Henüz 9 yaşında olan Buddy (Jude Hill), oyun çağında bir çocuk ve sınıf arkadaşı Catherine’a (Olive Tennent) duyduğu aşk ile mutlu mesut bir çocukluk yaşarken; Kuzey İrlanda’da aşama aşama tırmanan sosyal ve toplumsal sorunlar nedeniyle barış ortamına atılan dinamit, Protestanların, komşuları Katoliklere yönelik saldırılarıyla ortaya çıkan sekter çatışmaların kirli yüzü ve yaşamın gerçekleri, Buddy’nin erken yaşta çocukluğun masumiyetini geride bırakmasına neden olur.

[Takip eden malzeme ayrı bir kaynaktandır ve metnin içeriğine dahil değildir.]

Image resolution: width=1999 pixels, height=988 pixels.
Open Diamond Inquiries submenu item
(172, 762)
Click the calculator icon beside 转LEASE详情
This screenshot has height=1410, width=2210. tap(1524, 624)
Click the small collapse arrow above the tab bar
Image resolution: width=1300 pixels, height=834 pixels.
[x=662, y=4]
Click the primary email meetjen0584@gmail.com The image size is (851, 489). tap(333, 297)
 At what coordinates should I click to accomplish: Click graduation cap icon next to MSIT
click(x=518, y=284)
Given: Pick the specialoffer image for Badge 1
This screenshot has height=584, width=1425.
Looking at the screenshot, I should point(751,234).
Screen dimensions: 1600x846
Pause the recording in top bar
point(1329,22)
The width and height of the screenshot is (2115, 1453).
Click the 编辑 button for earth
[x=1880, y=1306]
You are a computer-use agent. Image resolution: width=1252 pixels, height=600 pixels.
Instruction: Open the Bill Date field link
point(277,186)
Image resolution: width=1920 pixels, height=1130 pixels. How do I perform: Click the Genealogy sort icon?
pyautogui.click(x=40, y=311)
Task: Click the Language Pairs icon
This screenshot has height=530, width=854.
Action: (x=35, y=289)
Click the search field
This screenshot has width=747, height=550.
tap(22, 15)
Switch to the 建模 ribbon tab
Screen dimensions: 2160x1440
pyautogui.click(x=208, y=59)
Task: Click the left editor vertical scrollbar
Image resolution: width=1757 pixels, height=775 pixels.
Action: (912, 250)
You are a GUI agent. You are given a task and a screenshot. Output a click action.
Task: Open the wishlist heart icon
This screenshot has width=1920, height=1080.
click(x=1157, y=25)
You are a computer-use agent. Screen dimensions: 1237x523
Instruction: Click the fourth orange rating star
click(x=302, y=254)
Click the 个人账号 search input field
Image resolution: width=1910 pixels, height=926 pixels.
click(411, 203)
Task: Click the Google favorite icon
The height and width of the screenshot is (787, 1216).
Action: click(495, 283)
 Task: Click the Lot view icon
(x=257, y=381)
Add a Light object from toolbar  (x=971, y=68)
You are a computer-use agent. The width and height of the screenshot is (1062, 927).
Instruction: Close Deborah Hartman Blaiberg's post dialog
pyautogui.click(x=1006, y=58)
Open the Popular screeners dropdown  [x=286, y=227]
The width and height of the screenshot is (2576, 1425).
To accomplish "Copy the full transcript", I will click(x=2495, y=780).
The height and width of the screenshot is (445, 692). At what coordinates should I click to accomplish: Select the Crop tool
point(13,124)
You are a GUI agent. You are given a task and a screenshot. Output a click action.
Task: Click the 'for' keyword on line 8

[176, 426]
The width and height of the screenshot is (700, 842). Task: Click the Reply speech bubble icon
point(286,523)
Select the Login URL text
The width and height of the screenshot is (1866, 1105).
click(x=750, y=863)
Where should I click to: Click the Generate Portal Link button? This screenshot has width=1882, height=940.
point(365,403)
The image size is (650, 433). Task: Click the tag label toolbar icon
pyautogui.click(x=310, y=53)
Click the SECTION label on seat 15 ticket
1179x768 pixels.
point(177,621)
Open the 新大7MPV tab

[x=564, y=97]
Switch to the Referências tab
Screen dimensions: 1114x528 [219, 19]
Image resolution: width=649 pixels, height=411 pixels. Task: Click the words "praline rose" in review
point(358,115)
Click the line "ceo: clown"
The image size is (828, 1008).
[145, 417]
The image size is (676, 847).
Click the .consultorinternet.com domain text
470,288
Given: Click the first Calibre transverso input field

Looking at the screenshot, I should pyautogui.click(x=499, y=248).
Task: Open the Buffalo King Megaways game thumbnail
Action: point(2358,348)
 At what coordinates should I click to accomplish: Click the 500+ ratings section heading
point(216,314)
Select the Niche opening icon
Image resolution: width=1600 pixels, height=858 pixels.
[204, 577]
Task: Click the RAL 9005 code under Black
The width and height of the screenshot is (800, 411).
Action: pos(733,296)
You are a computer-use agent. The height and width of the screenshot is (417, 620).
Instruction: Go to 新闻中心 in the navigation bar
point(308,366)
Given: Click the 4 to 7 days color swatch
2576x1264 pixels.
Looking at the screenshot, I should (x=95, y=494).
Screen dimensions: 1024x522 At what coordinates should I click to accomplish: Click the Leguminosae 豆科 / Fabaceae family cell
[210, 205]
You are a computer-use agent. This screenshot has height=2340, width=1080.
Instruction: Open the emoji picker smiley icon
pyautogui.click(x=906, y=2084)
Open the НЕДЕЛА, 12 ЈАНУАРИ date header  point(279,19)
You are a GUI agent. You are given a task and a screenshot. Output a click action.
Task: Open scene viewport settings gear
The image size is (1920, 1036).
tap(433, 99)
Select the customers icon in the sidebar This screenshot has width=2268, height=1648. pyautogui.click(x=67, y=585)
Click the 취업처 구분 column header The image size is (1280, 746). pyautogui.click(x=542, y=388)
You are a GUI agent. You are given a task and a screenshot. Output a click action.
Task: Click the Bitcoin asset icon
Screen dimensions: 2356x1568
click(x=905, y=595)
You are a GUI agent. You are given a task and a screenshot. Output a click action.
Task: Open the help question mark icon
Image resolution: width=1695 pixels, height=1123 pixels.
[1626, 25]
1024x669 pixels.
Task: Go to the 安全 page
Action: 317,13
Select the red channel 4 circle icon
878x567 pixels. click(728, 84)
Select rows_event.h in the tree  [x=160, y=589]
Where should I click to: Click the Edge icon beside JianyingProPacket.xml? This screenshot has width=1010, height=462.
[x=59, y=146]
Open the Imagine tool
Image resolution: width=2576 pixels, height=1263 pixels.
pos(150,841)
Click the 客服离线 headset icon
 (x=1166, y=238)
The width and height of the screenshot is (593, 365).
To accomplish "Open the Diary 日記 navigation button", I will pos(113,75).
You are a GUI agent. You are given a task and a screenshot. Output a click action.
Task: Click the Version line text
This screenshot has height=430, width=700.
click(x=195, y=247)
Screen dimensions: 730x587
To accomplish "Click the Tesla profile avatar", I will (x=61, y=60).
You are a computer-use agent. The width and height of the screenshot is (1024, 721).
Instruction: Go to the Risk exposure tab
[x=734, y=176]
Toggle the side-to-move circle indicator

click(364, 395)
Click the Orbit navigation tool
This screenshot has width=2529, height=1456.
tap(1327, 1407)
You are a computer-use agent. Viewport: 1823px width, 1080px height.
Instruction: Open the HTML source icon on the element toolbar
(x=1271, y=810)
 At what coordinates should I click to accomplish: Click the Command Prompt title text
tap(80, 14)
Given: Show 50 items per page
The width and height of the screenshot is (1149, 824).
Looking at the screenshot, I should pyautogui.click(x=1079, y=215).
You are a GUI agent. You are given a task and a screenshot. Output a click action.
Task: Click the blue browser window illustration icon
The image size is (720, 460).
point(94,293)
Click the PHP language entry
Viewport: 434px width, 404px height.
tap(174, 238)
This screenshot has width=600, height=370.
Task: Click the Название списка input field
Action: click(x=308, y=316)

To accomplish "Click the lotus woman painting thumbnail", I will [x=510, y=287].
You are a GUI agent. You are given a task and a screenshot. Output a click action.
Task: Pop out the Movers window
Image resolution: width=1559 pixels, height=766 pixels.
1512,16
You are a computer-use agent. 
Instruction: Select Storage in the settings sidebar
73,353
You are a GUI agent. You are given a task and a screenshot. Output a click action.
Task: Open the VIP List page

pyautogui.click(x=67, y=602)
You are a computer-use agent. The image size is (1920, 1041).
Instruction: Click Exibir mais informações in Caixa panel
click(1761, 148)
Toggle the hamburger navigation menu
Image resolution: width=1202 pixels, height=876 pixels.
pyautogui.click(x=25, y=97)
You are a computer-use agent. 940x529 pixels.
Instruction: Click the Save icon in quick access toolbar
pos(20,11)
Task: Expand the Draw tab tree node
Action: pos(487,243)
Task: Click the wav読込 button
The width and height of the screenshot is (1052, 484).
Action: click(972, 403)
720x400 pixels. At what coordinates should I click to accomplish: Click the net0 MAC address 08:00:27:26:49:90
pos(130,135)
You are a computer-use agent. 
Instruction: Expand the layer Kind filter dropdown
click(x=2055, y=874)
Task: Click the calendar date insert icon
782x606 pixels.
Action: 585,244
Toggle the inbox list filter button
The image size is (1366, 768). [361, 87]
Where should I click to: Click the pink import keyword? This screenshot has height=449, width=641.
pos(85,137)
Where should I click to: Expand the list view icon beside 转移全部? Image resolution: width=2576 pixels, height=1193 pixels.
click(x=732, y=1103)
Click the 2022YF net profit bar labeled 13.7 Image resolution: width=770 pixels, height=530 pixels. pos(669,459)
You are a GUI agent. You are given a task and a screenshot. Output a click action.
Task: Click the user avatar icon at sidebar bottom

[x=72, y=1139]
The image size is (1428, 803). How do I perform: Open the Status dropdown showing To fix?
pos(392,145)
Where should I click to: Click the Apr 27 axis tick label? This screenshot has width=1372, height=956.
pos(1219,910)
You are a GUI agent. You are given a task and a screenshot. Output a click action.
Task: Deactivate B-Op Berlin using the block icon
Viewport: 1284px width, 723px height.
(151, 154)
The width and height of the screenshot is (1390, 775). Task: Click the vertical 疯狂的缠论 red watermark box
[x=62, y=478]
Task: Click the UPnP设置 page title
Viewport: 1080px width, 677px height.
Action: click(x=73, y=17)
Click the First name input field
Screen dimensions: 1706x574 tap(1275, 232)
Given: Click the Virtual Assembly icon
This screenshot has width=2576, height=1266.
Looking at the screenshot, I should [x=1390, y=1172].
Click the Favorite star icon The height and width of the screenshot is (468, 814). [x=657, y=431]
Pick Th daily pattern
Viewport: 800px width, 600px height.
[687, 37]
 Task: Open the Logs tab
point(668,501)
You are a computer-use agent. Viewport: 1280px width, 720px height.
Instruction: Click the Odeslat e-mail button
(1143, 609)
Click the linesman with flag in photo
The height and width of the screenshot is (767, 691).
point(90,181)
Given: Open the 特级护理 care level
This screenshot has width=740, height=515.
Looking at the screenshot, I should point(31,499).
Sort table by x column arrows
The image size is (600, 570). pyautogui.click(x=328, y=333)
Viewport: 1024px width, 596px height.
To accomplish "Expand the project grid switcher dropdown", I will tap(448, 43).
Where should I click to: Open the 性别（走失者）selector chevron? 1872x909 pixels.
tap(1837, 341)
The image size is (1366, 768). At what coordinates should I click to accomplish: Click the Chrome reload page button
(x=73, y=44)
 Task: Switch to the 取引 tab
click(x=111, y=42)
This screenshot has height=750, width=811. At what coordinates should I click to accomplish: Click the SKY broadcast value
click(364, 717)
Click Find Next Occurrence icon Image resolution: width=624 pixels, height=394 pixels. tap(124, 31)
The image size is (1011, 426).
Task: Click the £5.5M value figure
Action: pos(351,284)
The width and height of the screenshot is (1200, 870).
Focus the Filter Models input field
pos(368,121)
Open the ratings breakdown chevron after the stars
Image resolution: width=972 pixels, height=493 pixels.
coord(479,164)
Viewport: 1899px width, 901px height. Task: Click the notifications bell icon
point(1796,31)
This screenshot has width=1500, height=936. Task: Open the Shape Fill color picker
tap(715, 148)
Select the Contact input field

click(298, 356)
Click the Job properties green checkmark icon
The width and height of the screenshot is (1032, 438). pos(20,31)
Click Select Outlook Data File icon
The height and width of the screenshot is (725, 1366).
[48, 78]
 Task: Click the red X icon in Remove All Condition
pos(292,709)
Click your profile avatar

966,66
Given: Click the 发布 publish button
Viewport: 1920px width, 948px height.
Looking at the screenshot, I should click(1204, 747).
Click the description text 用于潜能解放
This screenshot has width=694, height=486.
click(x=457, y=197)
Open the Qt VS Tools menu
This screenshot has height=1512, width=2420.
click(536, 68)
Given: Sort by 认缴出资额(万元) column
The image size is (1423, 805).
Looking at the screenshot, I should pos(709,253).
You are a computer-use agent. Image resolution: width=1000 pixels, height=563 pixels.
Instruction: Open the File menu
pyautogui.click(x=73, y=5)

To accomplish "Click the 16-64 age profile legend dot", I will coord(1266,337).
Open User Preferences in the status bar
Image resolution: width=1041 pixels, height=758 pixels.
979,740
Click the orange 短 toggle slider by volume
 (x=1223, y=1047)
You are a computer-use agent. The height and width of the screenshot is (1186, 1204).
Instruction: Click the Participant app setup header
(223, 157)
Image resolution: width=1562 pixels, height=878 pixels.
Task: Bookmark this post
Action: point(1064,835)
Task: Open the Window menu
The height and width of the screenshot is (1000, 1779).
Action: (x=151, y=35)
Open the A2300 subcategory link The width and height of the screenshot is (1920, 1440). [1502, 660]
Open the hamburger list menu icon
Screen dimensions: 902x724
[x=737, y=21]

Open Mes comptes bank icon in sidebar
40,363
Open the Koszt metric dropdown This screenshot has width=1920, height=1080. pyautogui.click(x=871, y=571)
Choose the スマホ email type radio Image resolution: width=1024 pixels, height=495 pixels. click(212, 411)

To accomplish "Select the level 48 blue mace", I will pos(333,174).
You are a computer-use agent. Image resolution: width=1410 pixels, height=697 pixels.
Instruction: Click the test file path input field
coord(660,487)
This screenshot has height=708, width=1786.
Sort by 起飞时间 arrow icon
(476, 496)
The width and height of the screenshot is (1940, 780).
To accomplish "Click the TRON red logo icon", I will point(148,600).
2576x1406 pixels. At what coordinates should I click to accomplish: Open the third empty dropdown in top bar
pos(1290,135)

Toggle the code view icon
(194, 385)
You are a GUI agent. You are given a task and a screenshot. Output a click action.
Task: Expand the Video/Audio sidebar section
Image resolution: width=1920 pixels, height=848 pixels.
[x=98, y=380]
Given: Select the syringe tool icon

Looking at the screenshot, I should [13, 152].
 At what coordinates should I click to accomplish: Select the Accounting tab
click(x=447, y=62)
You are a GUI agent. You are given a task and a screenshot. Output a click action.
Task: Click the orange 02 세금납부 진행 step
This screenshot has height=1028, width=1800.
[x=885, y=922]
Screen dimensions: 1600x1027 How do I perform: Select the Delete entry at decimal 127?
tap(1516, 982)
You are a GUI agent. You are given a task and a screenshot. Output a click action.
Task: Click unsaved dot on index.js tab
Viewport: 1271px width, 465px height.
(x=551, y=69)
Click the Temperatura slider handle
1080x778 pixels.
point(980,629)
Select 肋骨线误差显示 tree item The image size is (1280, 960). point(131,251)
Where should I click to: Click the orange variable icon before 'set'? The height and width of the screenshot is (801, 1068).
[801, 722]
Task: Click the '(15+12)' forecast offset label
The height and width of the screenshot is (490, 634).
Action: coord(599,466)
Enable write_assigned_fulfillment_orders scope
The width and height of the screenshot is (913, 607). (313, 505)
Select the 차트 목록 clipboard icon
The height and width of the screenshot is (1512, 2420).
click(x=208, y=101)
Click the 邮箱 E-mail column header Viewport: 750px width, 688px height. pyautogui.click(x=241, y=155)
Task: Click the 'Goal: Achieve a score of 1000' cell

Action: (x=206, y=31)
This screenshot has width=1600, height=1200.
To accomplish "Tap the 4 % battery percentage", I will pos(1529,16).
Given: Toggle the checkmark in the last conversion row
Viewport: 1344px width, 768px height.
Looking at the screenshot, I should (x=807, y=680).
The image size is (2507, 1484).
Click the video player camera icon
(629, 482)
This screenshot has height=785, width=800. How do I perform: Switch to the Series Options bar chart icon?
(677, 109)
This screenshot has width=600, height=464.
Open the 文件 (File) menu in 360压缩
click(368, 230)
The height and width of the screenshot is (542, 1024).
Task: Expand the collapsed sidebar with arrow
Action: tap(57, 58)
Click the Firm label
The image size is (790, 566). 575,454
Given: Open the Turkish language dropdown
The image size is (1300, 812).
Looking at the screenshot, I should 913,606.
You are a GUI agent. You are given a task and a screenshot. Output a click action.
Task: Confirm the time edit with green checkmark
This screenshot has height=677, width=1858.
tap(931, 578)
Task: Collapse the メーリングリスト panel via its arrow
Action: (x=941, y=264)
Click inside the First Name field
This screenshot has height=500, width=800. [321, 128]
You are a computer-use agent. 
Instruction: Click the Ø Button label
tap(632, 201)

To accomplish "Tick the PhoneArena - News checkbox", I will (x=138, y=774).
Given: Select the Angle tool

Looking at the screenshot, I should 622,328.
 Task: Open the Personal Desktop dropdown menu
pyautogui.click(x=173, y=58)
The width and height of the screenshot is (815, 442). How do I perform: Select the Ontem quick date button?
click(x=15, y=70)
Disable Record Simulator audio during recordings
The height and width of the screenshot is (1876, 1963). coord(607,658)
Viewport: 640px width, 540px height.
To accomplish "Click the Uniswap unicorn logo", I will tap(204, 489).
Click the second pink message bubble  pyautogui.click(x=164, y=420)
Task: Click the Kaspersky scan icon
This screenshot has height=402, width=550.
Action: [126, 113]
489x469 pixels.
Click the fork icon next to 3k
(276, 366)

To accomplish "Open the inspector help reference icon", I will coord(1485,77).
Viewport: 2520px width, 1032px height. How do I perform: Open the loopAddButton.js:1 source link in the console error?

“Belfast”, Kuzey İrlanda sorunu hakkında ve Birleşik Krallık’tan ayrılma mücadelesine sahne olan olaylarla ilgili yapılan ne ilk film, muhtemelen ne de son film olacak... Daha önce ortak özden beslenen konuya, farklı perspektiflerden bakan Jim Sheridan’ın yönettiği “Babam İçin” (In The Name Of The Father-1993), Neil Jordan’ın yönettiği 1992 yapımı “Ağlama Oyunu” (Crying Games) ve 1996 yapımı “Michael Collins”, Paul Greengrass’ın yönettiği “Kanlı Pazar” (Bloody Sunday-2002) ve çağdaş sinemanın dikkat çeken yönetmenlerinden Steve McQueen’in “Açlık” (Hunger-2005) isimli filmleri akıllarda kalan örneklerdi. Kuzey İrlanda’daki travma  hakkındaki son film “Belfast” ise, ünlü oyuncu ve yönetmen Kenneth Branagh tarafından yönetilmiş.

KUZEY İRLANDA SORUNU

Film 1969’da İrlanda Kurtuluş Ordusu’nun (IRA-Irish Republican Army) kurulmasıyla Kuzey İrlanda’da uzun yıllar devam eden ve Birleşik Krallık’tan ayrılma bağlamında gelişen çatışmalardan çok, Kuzey İrlanda nüfusu içinde aşağı yukarı yarı yarıya bir ağırlık taşıyan Protestanların  Katoliklere yönelik ötekileştirmelerine ve çatışmalara yoğunlaşıyor. Protestanlar İrlanda’da azınlık olsa da, Kuzey İrlanda’da nüfusun yarısından fazlasını oluşturuyor. Protestanlar Birleşik Krallıktan ayrılmak istemeyen Birlikçileri oluştururken, milliyetçi ve Katolik olan Sadakatçiler ise ayrılmayı ve birleşik bir İrlanda’ya katılmayı istiyorlar.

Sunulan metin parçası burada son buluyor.